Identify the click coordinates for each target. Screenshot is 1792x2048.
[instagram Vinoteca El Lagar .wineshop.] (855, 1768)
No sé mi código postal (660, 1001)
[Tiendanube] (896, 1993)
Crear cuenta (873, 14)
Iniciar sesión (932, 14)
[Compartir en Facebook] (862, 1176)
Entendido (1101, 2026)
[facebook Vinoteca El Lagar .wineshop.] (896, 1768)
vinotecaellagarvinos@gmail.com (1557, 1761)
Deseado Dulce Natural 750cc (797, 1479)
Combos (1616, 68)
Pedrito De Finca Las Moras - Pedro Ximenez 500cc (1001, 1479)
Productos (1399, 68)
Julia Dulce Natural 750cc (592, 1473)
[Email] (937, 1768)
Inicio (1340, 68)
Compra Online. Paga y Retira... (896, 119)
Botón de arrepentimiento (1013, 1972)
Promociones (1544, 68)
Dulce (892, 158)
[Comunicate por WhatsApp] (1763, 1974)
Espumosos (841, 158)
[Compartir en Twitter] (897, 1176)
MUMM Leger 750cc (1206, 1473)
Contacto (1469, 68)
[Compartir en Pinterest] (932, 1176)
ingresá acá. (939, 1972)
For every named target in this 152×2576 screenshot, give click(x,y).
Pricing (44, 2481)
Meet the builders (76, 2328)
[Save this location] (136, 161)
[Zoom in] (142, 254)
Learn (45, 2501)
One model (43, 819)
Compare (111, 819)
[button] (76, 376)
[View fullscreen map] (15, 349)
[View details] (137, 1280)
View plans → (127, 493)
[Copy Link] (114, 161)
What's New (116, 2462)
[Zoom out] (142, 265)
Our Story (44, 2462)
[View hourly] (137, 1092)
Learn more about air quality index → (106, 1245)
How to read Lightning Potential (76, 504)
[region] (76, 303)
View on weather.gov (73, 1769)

Instructions to follow:
From beginning to end, the data must be duplicated exactly.

Response:
Identify the click coordinates for each target. Screenshot is 1792x2048.
[instagram Vinoteca El Lagar .wineshop.] (855, 1768)
No sé mi código postal (660, 1001)
[Tiendanube] (896, 1993)
Crear cuenta (873, 14)
Iniciar sesión (932, 14)
[Compartir en Facebook] (862, 1176)
Entendido (1101, 2026)
[facebook Vinoteca El Lagar .wineshop.] (896, 1768)
vinotecaellagarvinos@gmail.com (1557, 1761)
Deseado Dulce Natural 750cc (797, 1479)
Combos (1616, 68)
Pedrito De Finca Las Moras - Pedro Ximenez 500cc (1001, 1479)
Productos (1399, 68)
Julia Dulce Natural 750cc (592, 1473)
[Email] (937, 1768)
Inicio (1340, 68)
Compra Online. Paga y Retira... (896, 119)
Botón de arrepentimiento (1013, 1972)
Promociones (1544, 68)
Dulce (892, 158)
[Comunicate por WhatsApp] (1763, 1974)
Espumosos (841, 158)
[Compartir en Twitter] (897, 1176)
MUMM Leger 750cc (1206, 1473)
Contacto (1469, 68)
[Compartir en Pinterest] (932, 1176)
ingresá acá. (939, 1972)
For every named target in this 152×2576 screenshot, give click(x,y).
Pricing (44, 2481)
Meet the builders (76, 2328)
[Save this location] (136, 161)
[Zoom in] (142, 254)
Learn (45, 2501)
One model (43, 819)
Compare (111, 819)
[button] (76, 376)
[View fullscreen map] (15, 349)
[View details] (137, 1280)
View plans → (127, 493)
[Copy Link] (114, 161)
What's New (116, 2462)
[Zoom out] (142, 265)
Our Story (44, 2462)
[View hourly] (137, 1092)
Learn more about air quality index → (106, 1245)
How to read Lightning Potential (76, 504)
[region] (76, 303)
View on weather.gov (73, 1769)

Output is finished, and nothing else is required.